Taito City, Kotobuki, 3-chōme 19-8, 2F sports bar Leaf.

It’s inside a hotel complex on the second floor, so I recommend arriving a few minutes early and double-checking the signage when you get there. Tokyo instructions can be quick to understand when you’re standing in front of the right building, and frustrating when you’re guessing from the street.

Who This Matcha Trip Is Best For

This experience is a strong match if you:

  • Want to learn Japanese tea beyond what you order in a cafe
  • Like hands-on workshops more than museum-style history
  • Enjoy tasting different flavors and then figuring out what causes the differences
  • Are curious about matcha but want context for why it tastes the way it does

It’s also great for beginners. People in the experience data mention starting with limited knowledge and still leaving with clear understanding, especially after the guided comparisons.

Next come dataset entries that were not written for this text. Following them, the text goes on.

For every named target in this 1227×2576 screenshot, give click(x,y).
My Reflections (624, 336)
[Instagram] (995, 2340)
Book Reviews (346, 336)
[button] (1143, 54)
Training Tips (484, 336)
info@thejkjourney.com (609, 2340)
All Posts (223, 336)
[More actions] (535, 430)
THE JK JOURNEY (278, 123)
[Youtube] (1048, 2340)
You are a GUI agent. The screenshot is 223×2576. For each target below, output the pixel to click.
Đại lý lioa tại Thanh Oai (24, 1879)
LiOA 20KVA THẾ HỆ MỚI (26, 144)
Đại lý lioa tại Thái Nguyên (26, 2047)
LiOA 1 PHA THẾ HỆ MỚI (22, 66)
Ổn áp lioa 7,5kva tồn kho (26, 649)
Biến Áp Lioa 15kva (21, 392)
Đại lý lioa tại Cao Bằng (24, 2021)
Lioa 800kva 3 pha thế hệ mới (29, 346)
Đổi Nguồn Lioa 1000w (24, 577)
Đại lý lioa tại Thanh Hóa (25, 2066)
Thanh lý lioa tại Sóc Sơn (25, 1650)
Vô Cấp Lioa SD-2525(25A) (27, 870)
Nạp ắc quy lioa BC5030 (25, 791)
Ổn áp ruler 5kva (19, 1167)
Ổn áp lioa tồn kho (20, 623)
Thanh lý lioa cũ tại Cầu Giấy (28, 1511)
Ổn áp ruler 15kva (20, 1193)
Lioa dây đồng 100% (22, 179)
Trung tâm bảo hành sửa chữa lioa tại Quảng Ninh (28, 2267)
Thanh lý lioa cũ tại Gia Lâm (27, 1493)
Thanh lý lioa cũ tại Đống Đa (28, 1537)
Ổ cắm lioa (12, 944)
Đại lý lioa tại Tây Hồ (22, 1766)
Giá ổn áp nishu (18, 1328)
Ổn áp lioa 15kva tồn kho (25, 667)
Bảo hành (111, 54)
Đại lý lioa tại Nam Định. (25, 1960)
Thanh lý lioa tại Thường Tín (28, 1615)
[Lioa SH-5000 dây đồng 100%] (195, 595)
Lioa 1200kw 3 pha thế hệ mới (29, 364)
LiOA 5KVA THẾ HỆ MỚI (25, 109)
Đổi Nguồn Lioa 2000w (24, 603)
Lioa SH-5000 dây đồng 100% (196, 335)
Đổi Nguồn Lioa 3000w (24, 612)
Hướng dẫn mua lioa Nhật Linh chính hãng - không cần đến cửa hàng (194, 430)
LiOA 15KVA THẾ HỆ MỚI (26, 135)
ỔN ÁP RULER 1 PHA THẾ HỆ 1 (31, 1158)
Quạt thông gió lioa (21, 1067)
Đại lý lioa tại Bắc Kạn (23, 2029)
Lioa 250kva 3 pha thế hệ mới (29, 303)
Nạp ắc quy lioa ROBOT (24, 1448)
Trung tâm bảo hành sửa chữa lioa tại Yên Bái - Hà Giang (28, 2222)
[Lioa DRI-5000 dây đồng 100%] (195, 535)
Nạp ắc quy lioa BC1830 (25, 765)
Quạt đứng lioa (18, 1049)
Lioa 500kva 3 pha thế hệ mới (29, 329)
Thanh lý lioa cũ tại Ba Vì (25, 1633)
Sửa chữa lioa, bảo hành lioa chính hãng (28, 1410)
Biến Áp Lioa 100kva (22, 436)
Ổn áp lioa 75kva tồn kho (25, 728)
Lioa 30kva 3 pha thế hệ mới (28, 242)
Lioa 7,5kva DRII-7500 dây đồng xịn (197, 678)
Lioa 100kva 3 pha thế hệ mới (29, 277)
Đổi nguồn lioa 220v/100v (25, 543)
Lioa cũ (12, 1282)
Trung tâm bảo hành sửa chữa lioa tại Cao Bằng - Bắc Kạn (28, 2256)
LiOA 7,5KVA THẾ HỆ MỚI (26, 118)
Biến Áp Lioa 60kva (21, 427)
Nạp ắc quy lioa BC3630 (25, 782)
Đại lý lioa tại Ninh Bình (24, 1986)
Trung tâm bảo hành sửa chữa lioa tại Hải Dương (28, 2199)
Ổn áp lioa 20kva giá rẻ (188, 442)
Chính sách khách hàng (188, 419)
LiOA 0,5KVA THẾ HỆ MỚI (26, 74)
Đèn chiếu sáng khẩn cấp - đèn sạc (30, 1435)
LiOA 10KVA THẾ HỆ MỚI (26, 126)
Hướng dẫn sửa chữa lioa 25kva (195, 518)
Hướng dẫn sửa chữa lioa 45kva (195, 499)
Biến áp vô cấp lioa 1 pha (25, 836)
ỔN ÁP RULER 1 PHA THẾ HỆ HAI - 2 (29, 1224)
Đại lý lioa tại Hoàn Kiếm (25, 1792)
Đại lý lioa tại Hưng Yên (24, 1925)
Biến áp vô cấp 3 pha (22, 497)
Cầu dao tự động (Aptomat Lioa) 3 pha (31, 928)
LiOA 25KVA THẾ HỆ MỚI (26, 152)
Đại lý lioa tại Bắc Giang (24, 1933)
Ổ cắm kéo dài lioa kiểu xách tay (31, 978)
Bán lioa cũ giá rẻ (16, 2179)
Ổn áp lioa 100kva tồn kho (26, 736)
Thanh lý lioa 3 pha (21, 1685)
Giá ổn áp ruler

If you mainly want a quiet, low-effort snack-and-drink experience, this might feel like too much tasting and making. But if you enjoy structured learning with plenty of sampling, you’ll likely have a great time.

Should You Book This Tokyo Matcha Tasting?

I think you should book it if you want your time in Tokyo to include something hands-on and specific. The combo of seven tea varieties, matcha making, and homemade sweets gives you more than a typical tea stop. Plus, the small group format means you can get answers instead of just watching.

Book it on a day when you can slow down for 90 minutes and focus. This is not a marathon, but it is an experience that works best when you let yourself pay attention to small differences: aroma, color, leaf character, and how each tea changes after you add sweets or milk.

If matcha is your top priority, you’ll get it. If you want more than matcha, you’ll still come away with a broader map of Japanese tea styles that you can use for the rest of your trip.

FAQ

How long is the matcha and Japanese tea tasting in Tokyo?

The experience is about 1 hour 30 minutes.

How many people are in the group?

The tour has a maximum of five travelers.

What teas and drinks are included?

You’ll taste seven varieties of Japanese tea, including hoji-cha, sencha, kabuse-cha, gyokuro, deep steamed tea, genmaicha, and Japanese black tea. You’ll also have matcha, including two types of matcha, matcha latte options, and hojicha latte.

Do I get to make matcha during the experience?

Yes. You’ll make Ousucha (matcha) using a bamboo tea whisk.

Are snacks or sweets included?

Yes. You’ll be served homemade sweets that go with the tea.

Where is the meeting point?

You meet at matcha tripJapan, 111-0042 Tokyo, Taito City, Kotobuki, 3-chōme 19-8, Henn Na Hotel, 2F sports bar Leaf.

How do tickets work, and when do I get confirmation?

You receive confirmation at the time of booking, and the experience uses a mobile ticket.

Can I get a refund if I cancel?

Yes. Free cancellation is available up to 24 hours in advance for a full refund. If you cancel less than 24 hours before the start time, the amount paid is not refunded.